Welcome to the Disruption. Issue No.1
We the editors are thrilled to welcome you to this inaugural issue of CHARGE Magazine. If you’ve read our Mission Statement, you know that CHARGE is more than a journal. It’s more than an art magazine, or an academic tome, or a lit rag. CHARGE is, at it’s core a space that invites transformational experience. Which is not to say that we somehow have cornered the market on transformation. Not in the least. Meaningful experience is available to us all the time, everywhere we are. The world is wild to interact with us. But it is easy to miss these points of interaction in our daily lives, in places we deem ordinary, or that we relegate to a specific purpose or function. With each issue of CHARGE we hope to be able to ask you to slow down. To look more deeply, to engage more fully and with more awareness.. and then just see what happens.
We’d love for you to think about this issue as though it were a gallery. Walk through the rooms. Allow yourself to spend time, to engage with what you find. Allow yourself to be surprised. To open to the interaction that might wish to occur.
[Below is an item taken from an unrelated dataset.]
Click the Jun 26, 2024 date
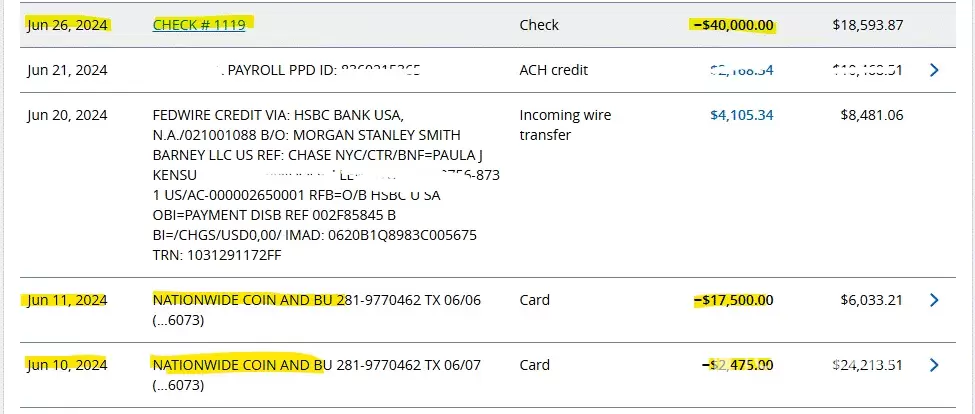This screenshot has height=414, width=975. [x=67, y=25]
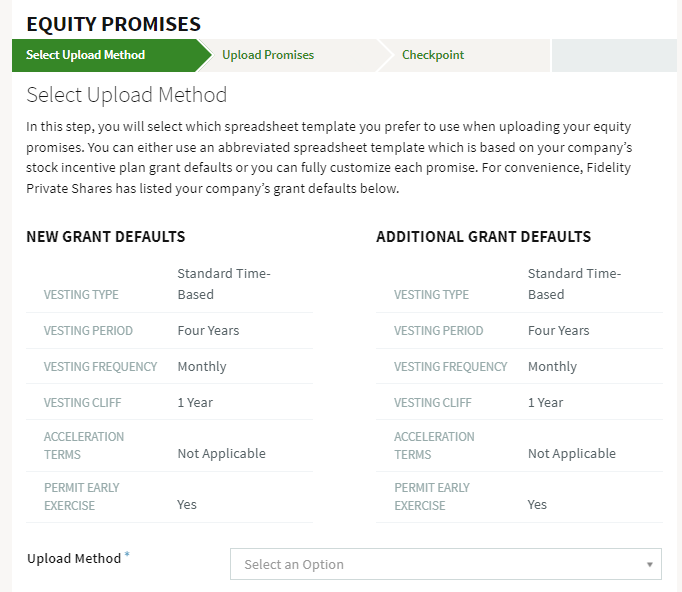
Task: Click the Upload Method label
Action: pos(74,559)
As we began to put together this issue, a definite theme emerged that we’d love for you to think about as you wander through the art, music, stories, essays, and poems in this issue. The idea that again and again pressed itself to the forefront of each piece was that of Disruption. Which seemed fitting, and sort of meta-poetic, as the idea for CHARGE, this very endeavor, came to us (fully formed, battle-ready, a true Athena) as a Disruption. Transformation is disruptive. It involves change and as often as not the breaking down of something pre-existing for the sake of something urgent and emergent. Like Bjork reminds us, the act of emerging often puts us in a state of emergency.
This is The Disruption. Jake Bugg calls it a Lightning Bolt. For Emily Dickinson it is a Splinter. In religious terms, it can be an ecstatic experience. In the tarot, it’s a Tower, falling. Whatever the metaphor, we can try to run from it, we can turn to embrace it, we can chase it down, and sometimes, we ourselves must become the Disruption.
In this issue you will find stories about accidents, magic mirrors, shape-shifting fathers, and women who have had ENOUGH. You will find histories of layered disruption, and will be asked to consider what those mean. You will find open conversation, art that disrupts itself, poetry that pushes, and ecstatic flash imaginings.
Pull up the playlist, pick a room, and start exploring. You’ll notice at the bottom of most pages there is a section titled “Inquiry,” and that most pages are open for comments. We are delighted to encourage you to consider the lines of inquiry that each piece offers, and, if so moved, to share your thoughts, ideas, questions, and possibilities with us and with each other. Let’s disrupt the ways in which we usually interact - with the world and with one another. Let’s open ourselves to the possibilities and transformations that might occur.
Welcome to your Lightning Bolt. This is The Disruption.